If you haven’t finished the latest season of The Boys, close this tab now. Seriously. Come back when you’re done, because we need to talk about what just happened, and it’s a lot.

Showrunner Eric Kripke has broken his silence on the death that’s sent the show’s fanbase into full meltdown mode, and his reasoning is, frustratingly, pretty hard to argue with. Speaking to Variety, Kripke said the creative team had been building toward the moment for two seasons, calling it “emotionally inevitable” for the character’s arc.

“It had to happen,” Kripke explained. “The story doesn’t work if they survive this. Everything we’ve been saying about power and consequence becomes hollow.” It’s the kind of writer’s logic that makes perfect sense in hindsight, even if it absolutely ruins your evening.

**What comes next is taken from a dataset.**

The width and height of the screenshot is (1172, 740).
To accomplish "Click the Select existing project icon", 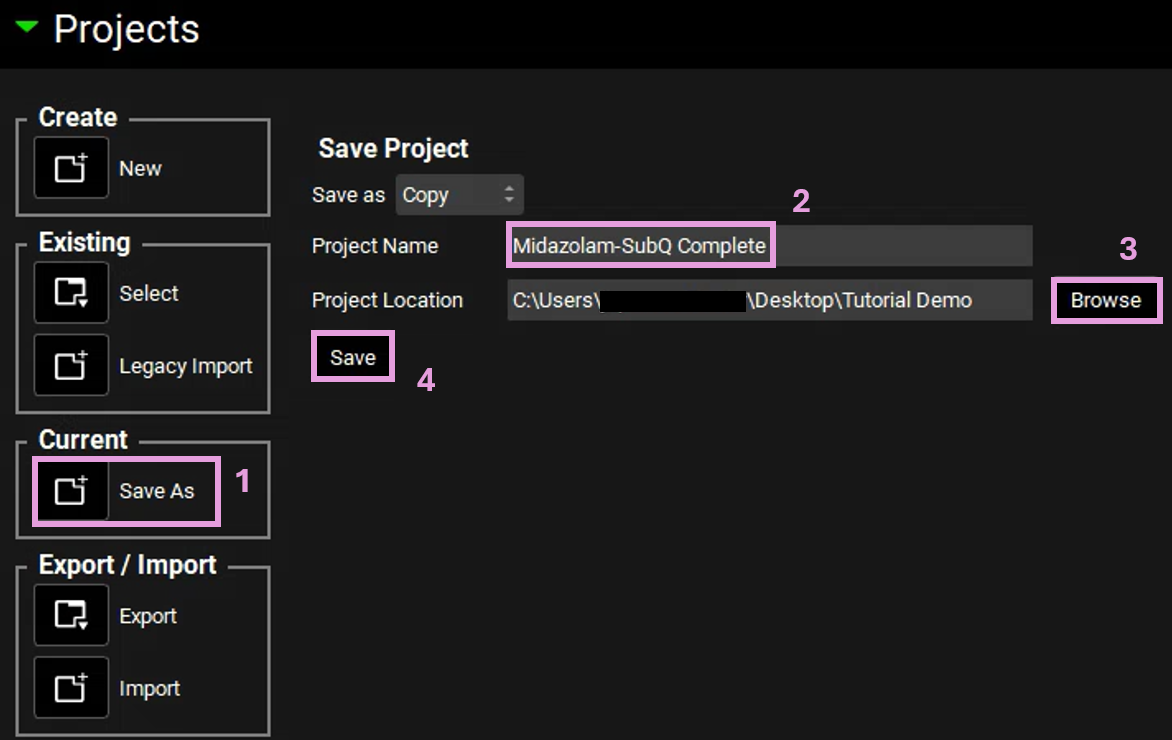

The death lands so hard precisely because The Boys has always operated differently from most superhero properties. Characters don’t get plot armour just because audiences love them. That’s been the show’s contract with its viewers since Series 1, and Kripke has shown no interest in tearing it up now.

What’s notable is how long the writers sat with the decision. According to Kripke, the choice was made in the writers’ room before the season even began production, meaning every scene with the character this year was written with that ending already locked in. Watch it back and you’ll notice the texture changes completely.

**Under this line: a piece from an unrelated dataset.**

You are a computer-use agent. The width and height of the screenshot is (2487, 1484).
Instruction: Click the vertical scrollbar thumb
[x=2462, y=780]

Fan reaction has been, predictably, volcanic. Reddit’s r/TheBoys hit over 40,000 comments within 24 hours of the episode dropping, with responses ranging from genuine grief to outright fury. A small but vocal contingent is already calling for a spinoff, though Amazon has said nothing officially.

Kripke’s team has never been precious about killing their darlings, but this one feels different in scale. It’s the kind of narrative gut-punch that changes how you remember an entire series.

The real question now is whether The Boys can sustain itself without one of its most compelling relationships intact, or whether losing it was the very thing needed to push the story somewhere genuinely new.